The Overlook Film Festival: MULE And CATATONIC

Dark Corner’s virtual reality experiences are extremely cool.

Dark Corner has traveled the festival circuit with their two virtual reality narratives Mule and Catatonic, but it was my first time experiencing either at The Overlook today. Actually, it was my first time trying virtual reality at all, and and I can’t help but feel that future encounters will be a letdown after the thrilling immersion of Mule and Catatonic.

I tried Mule first, sitting in Dark Corner’s traveling coffin, a surprisingly comfortable set-up that easily made me forget my surroundings and fall wholly into the narrative. In Mule, you’re living the life – and death – of a heroin addict who overdoses, is rushed to the hospital, dies, peers out at his mourners from his own coffin, is either cremated or buried (I opted for cremation, much as I will in my own death) and then floats away from this mortal coil in the final moments of the experience.

It’s astonishingly realistic, vivid and fully actualized from every conceivable angle. What you’re seeing feels tangible and urgent, and it absorbs you into this perspective much more convincingly than I would have guessed.

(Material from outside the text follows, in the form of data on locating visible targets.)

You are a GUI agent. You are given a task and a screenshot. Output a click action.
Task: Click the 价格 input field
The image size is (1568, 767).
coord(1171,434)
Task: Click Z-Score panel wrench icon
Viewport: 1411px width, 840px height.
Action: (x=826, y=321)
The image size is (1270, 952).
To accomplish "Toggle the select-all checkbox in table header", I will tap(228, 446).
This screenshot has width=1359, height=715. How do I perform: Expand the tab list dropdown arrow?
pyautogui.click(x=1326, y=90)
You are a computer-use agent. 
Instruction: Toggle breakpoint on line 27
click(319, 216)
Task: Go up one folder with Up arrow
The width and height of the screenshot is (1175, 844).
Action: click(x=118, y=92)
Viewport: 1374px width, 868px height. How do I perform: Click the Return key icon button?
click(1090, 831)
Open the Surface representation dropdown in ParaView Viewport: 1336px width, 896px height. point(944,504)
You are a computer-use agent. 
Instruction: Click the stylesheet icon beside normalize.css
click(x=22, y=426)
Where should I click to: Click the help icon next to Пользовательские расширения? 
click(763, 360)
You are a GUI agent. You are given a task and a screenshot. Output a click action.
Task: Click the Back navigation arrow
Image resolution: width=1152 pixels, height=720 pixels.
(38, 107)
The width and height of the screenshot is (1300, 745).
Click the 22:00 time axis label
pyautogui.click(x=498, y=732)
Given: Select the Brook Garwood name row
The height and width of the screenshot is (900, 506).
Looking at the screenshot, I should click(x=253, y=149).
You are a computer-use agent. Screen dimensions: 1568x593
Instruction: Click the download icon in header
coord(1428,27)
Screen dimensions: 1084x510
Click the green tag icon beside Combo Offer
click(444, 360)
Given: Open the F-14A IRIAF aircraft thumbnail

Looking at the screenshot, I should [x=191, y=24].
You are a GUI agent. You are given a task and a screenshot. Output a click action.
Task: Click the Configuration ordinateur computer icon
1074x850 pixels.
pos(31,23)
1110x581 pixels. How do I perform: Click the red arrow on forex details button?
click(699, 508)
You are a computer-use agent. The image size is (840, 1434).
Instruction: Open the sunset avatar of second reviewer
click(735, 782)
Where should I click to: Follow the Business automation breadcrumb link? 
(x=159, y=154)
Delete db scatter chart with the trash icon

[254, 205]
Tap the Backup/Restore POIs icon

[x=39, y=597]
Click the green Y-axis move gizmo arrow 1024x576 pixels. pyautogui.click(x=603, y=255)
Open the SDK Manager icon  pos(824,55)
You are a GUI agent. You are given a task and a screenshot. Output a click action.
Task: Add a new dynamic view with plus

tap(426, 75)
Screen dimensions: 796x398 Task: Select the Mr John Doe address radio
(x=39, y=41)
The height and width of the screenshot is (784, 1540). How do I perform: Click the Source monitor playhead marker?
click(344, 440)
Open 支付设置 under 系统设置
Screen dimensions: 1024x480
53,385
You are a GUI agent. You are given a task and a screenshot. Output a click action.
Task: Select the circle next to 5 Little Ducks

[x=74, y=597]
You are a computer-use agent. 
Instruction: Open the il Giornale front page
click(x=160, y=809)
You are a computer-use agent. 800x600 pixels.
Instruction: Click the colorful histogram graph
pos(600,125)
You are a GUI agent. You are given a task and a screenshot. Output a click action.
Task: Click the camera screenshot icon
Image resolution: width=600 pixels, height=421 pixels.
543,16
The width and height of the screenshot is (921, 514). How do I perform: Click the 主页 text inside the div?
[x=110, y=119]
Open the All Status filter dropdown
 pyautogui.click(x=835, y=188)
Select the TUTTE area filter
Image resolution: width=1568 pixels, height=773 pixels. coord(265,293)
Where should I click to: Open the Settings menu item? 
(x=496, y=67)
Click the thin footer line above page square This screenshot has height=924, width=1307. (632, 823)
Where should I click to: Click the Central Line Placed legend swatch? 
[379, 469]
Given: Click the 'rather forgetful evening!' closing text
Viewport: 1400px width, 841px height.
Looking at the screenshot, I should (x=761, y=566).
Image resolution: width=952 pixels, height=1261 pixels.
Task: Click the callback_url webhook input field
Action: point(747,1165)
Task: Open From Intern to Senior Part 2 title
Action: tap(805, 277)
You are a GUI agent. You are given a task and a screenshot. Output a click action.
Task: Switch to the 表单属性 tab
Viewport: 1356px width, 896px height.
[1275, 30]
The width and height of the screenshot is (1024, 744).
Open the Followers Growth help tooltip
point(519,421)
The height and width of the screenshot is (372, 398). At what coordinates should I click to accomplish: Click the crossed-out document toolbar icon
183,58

Afterward, the Dark Corner rep Teal took me to a table for Catatonic, and told me that viewers usually experience the two stories in the opposite order, as Catatonic was Dark Corner’s first VR endeavor and it’s a couple of years old in terms of technical quality. That, plus the fact that I was sitting at a table instead of in a coffin, should have made Catatonic a less effective immersion than Mule, but it still worked like gangbusters. Though it’s true, the experience – of being a patient in a mental institution, strapped to a wheelchair and pushed through the aslyum’s dreadful halls – isn’t as lifelike as Mule, it’s truly affecting and not a little unnerving.

Teal told me that Dark Corner’s working on a new experience that will come out this year, a children’s bedtime story that becomes a nightmare. Be on the lookout for that, and definitely experience Mule and Catatonic if you get the chance.